Наступила полная тишина. Марлен стояла перед ним, прямая и бледная.
– Вы мой смысл быть, – заговорил, упав на колени, Пьеро. – Без вас я не мыслю ни огня, ни тьмы, ни ветра. Там, где мы никогда не сойдемся, нет неба, земли и воды. Нет даже мрака. Я вижу единственный путь избавиться от кошмара, худшего, чем смерть – это принять смерть от вашего взгляда. Я умру здесь сейчас перед вами, и нет высшего счастья, нет большего блаженства!
М-да. В какой-то мере я мог понять юношу: сам в его годы резал себе вены и травился цианистым калием (не помогло) – но никогда не делал этого на людях!
Кроме того, речь шла о Марлен.
Между тем юноша бледный со взором горящим поднес огромный свой пистолет к голове, подержал, опустил. Ткнул в грудь. Пистолет не помещался: Это живо напомнило мне унизительнейший эпизод месячной давности – и я решился. Даже не то чтобы решился: не выдержал. Не вынес.
Низость – применять гримуар против непосвященного. Я же – применил.
Надеюсь, никто ничего не понял.
В полном молчании я пересек зал, подошел к Пьеро и вынул из его дергающейся руки пистолет, тяжелый дуэльный пистолет с серебряной насечкой и гербом герцогов Мальборо на рукоятке. Пьеро, не заметив потери, продолжал подносить руку то к виску, то к груди:
Потом его увели.
Дуэль и смерть Маяковского. (Москва, 1930, 11 апреля)
Звонок буркнул в недрах квартиры, тут же торопливо забухали шаги. Цепочка звякнула, дверь распахнулась.
Хозяин, несомненно, ожидал увидеть кого-то другого. Вернее – другую.
Мужчинам не дарят таких улыбок.
– Ну, здравствуй, Владимир, – сказал я. – Или не рад?
Улыбка сменилась багровым взглядом быка, впервые попавшего на арену.
– Гху… – сказал он, давясь внезапно моей фамилией. – Николай? Так ты?..
– Чудесное спасение августейшего семейства во время крушения на станции Борки, – сказал я. – Помнишь такую картинку?
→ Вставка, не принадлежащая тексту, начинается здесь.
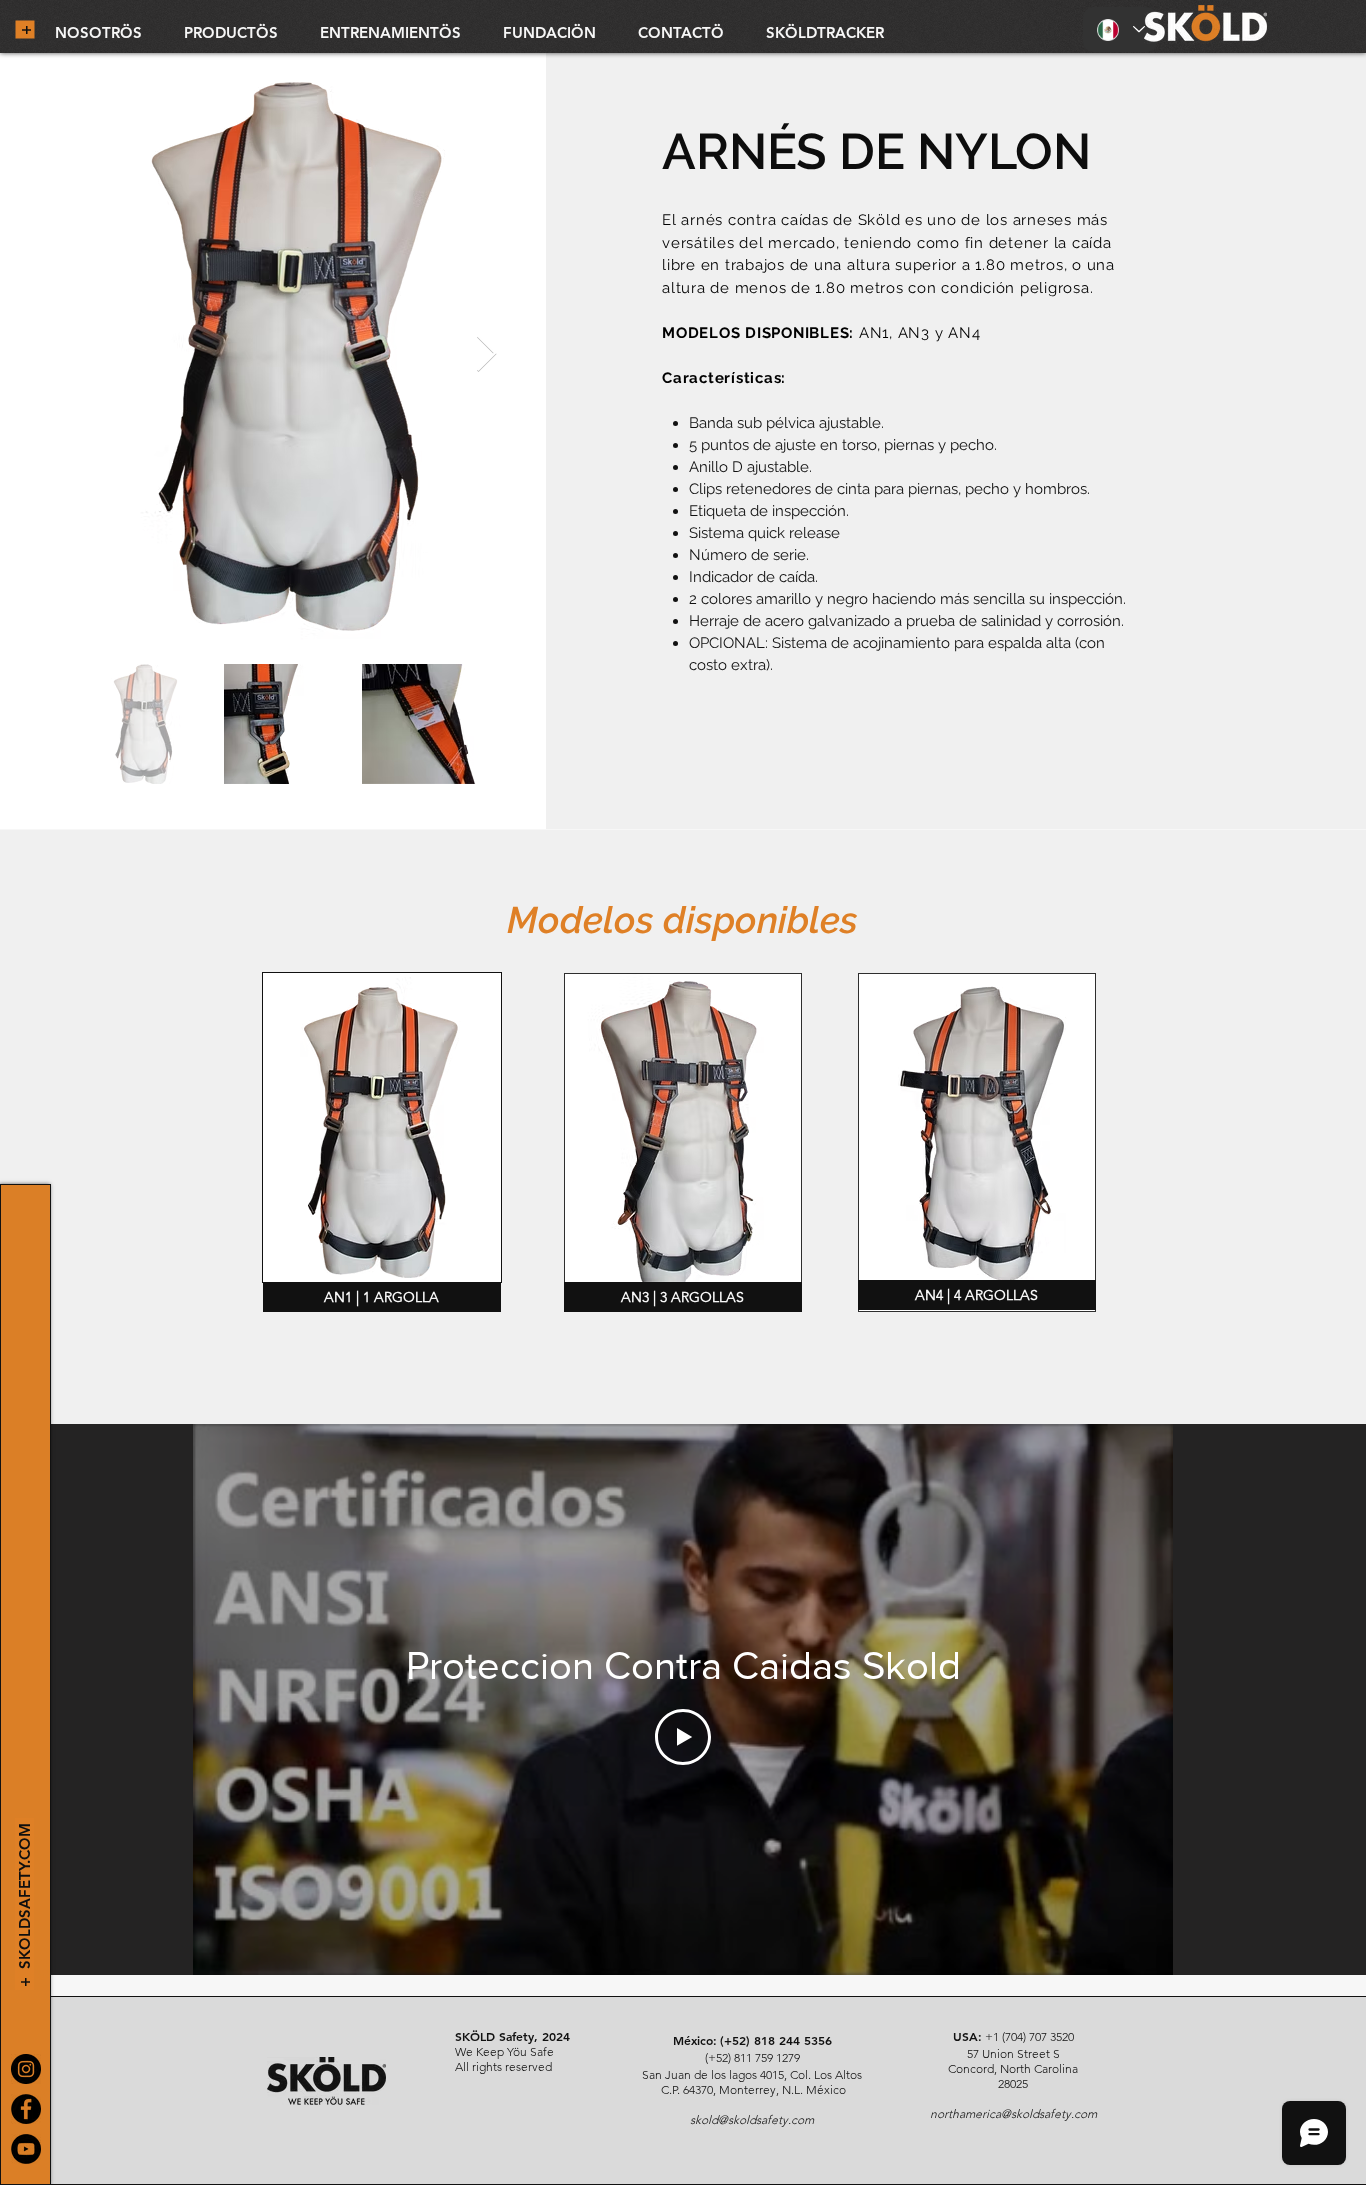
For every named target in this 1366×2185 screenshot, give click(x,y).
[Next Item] (486, 354)
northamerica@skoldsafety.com (1013, 2113)
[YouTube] (26, 2149)
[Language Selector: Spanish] (1120, 29)
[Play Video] (683, 1737)
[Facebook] (26, 2109)
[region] (382, 1127)
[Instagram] (26, 2069)
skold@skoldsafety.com (752, 2119)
– Да, – он, как ни странно, уже взял себя в руки. Будто каждый день к нему заявлялись в гости давным-давно расстрелянные знакомцы. – Заходи. Только, извини…
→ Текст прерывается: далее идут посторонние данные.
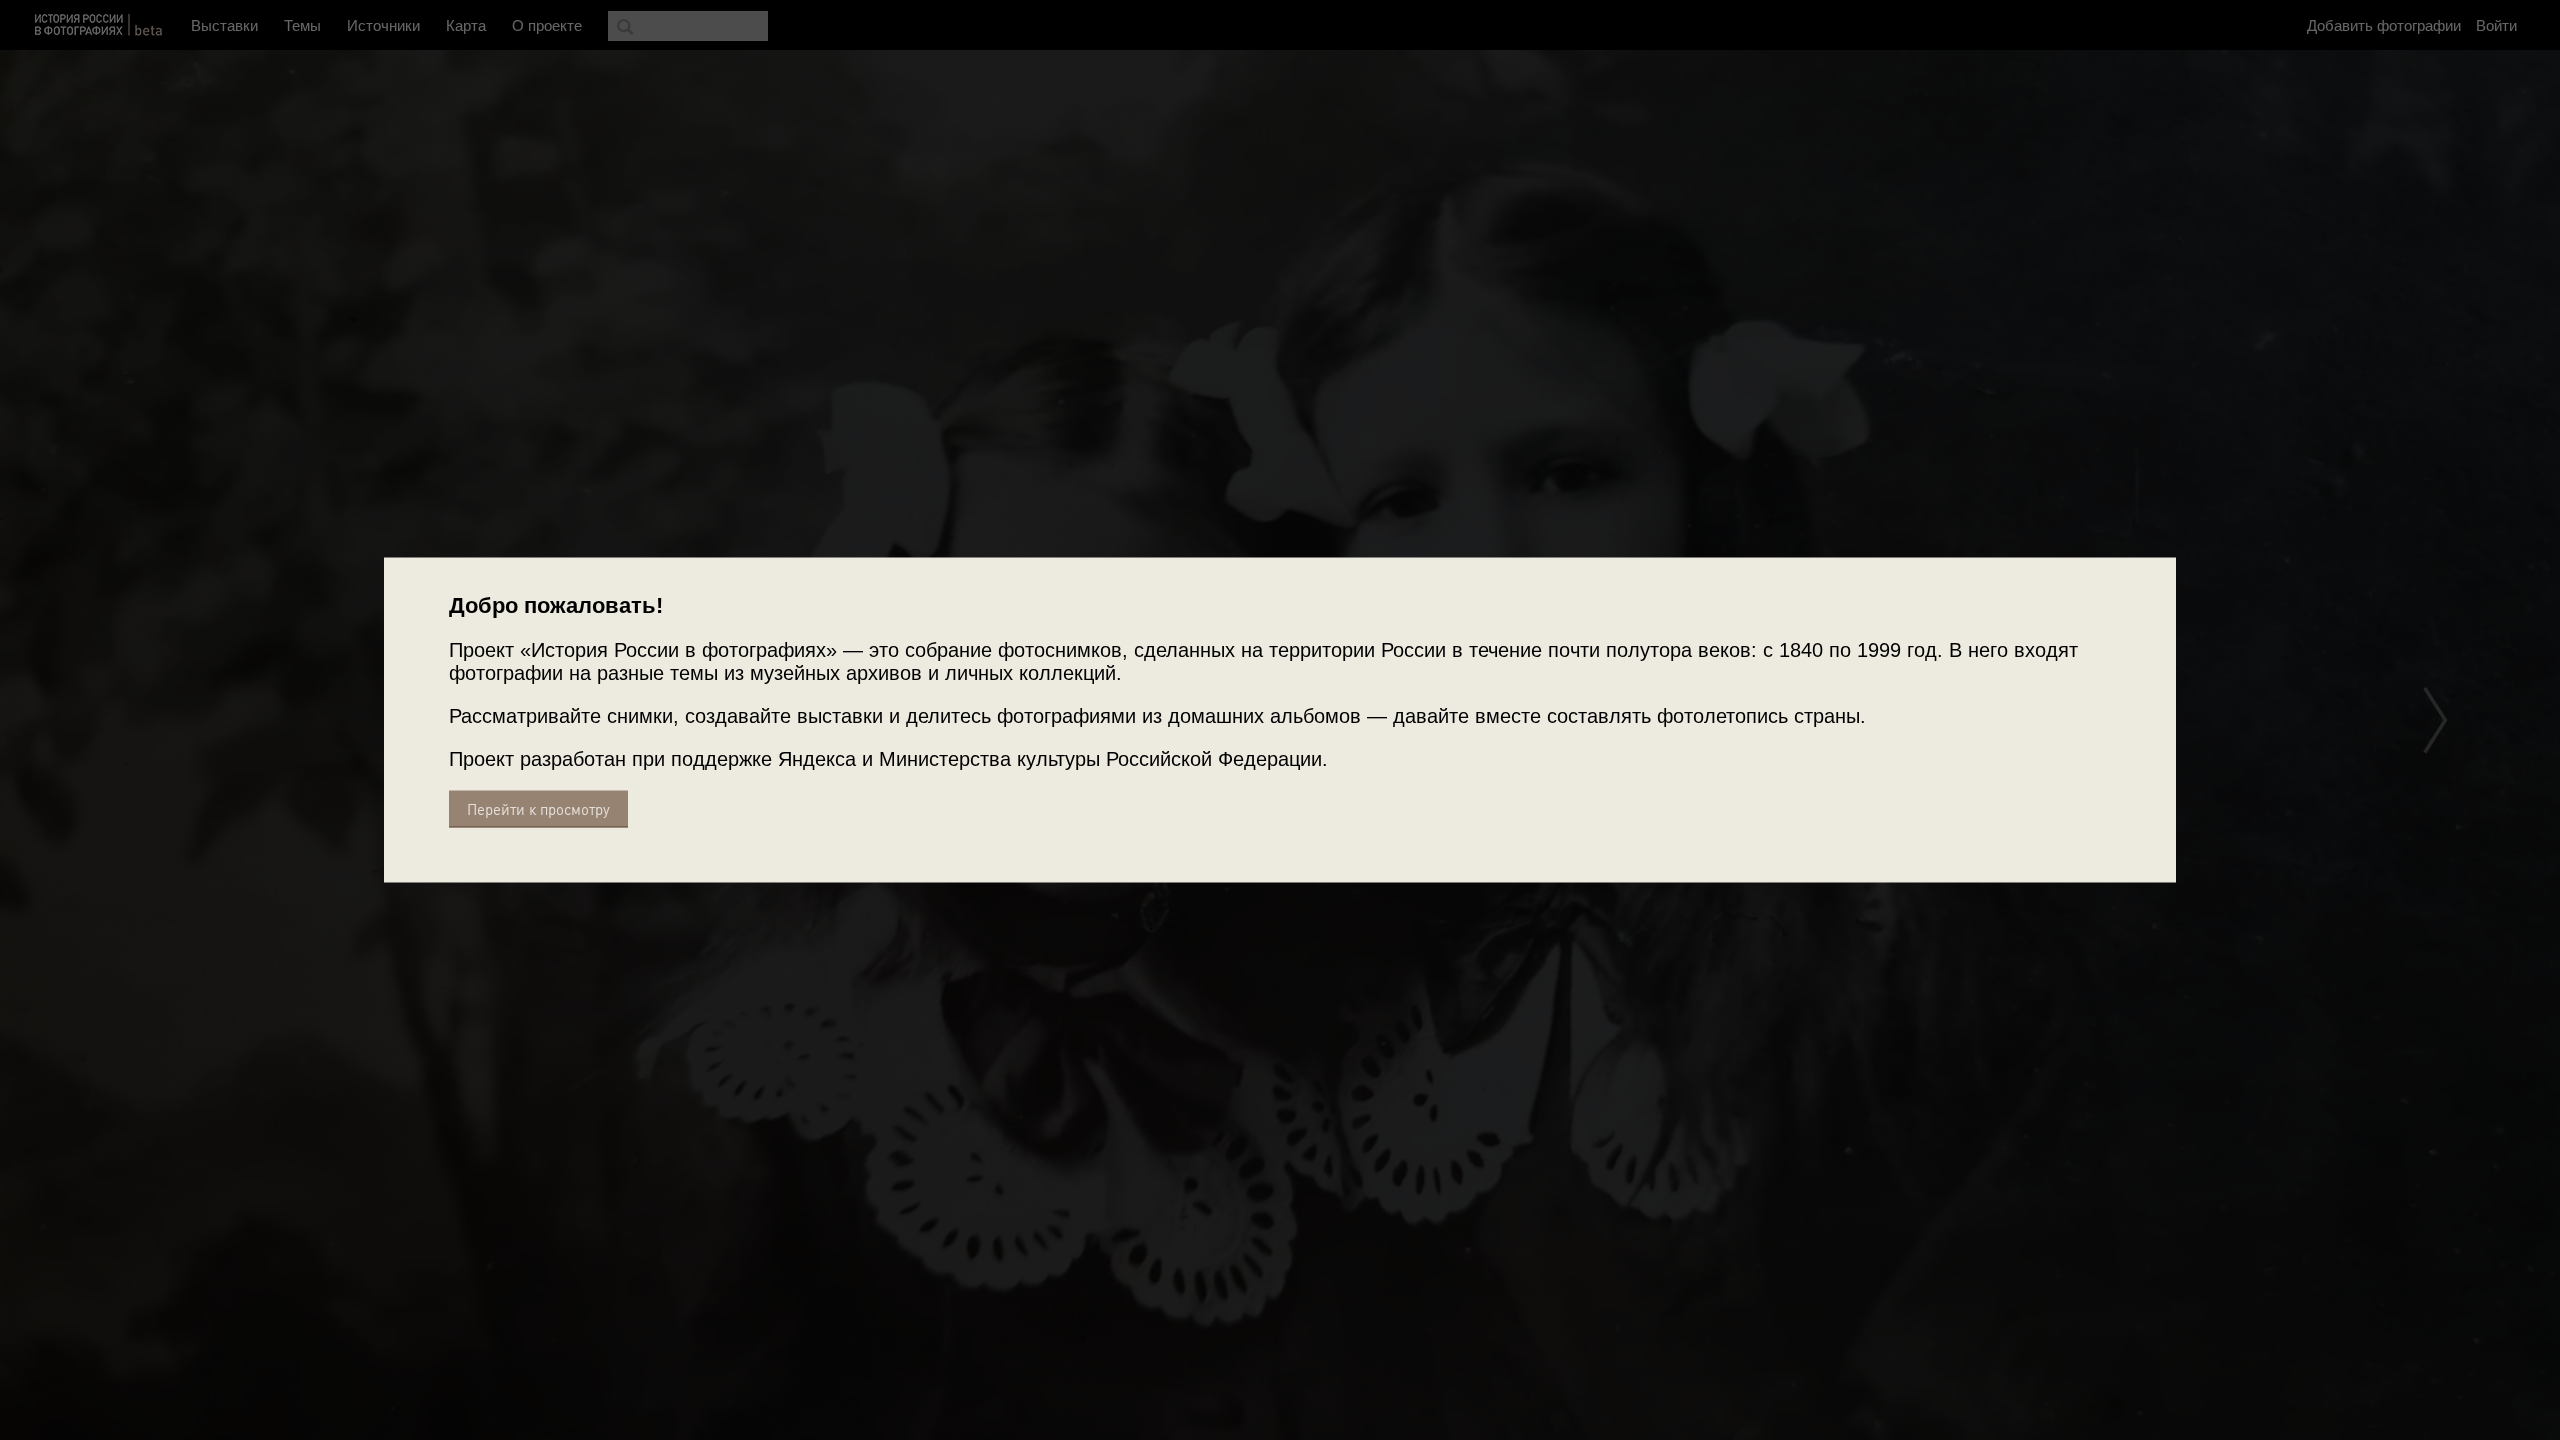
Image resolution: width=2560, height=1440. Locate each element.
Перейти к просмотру (538, 809)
Он говорил в нос, и глаза его слезились.
– Я не займу тебя долго…
Н-да… Жил Маяковский скудно. Я уже слышал об этом, но действительность превзошла ожидание. Комната его напоминала скорее просторную канцелярскую папку, чем жилье. Шведское бюро светлого дерева, девичья кушетка под байковым одеялом, этажерка с журналами и газетами…
– Не ценит советская власть своего рапсода, – сказал я. – Вон Горький…
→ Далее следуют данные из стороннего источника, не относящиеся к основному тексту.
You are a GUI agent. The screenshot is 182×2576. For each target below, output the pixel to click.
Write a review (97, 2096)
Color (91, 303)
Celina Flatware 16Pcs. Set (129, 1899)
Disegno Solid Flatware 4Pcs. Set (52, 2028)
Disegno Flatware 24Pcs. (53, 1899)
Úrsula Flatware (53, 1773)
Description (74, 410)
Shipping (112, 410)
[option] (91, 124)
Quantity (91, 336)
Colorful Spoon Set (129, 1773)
– Николай, – выговорил он слишком ровным голосом. – Скажи лучше мне сразу: ты эмигрант?
– Внутренний, Владимир. Внутренний. Это не преследуется.
– Много ты знаешь… Ну – живешь ты под своей фамилией?
– Как когда. Сейчас я то ли Овсов, то ли Седлов: что-то такое лошадиное.
– Шутишь, да? Ты уже раз дошутился…
– И что рассказывают?
– Много всякой ерунды… Давно было, не помню. Но почему ты живой? Телеграмма Горького успела вовремя?
– Да нет, опоздала, как и следовало ожидать. Просто плохо стреляют господа чекисты, – я засмеялся. – Злато туманит им очи…
– Ты говори, да не заговаривайся, – нервно сказал он.
– Не поверишь, но чистая правда. А что ты так нервничаешь? У тебя как, прямой провод на Лубянку? – сказал я. – К Якову Сауловичу? Или так надеешься докричаться – благо, рядом?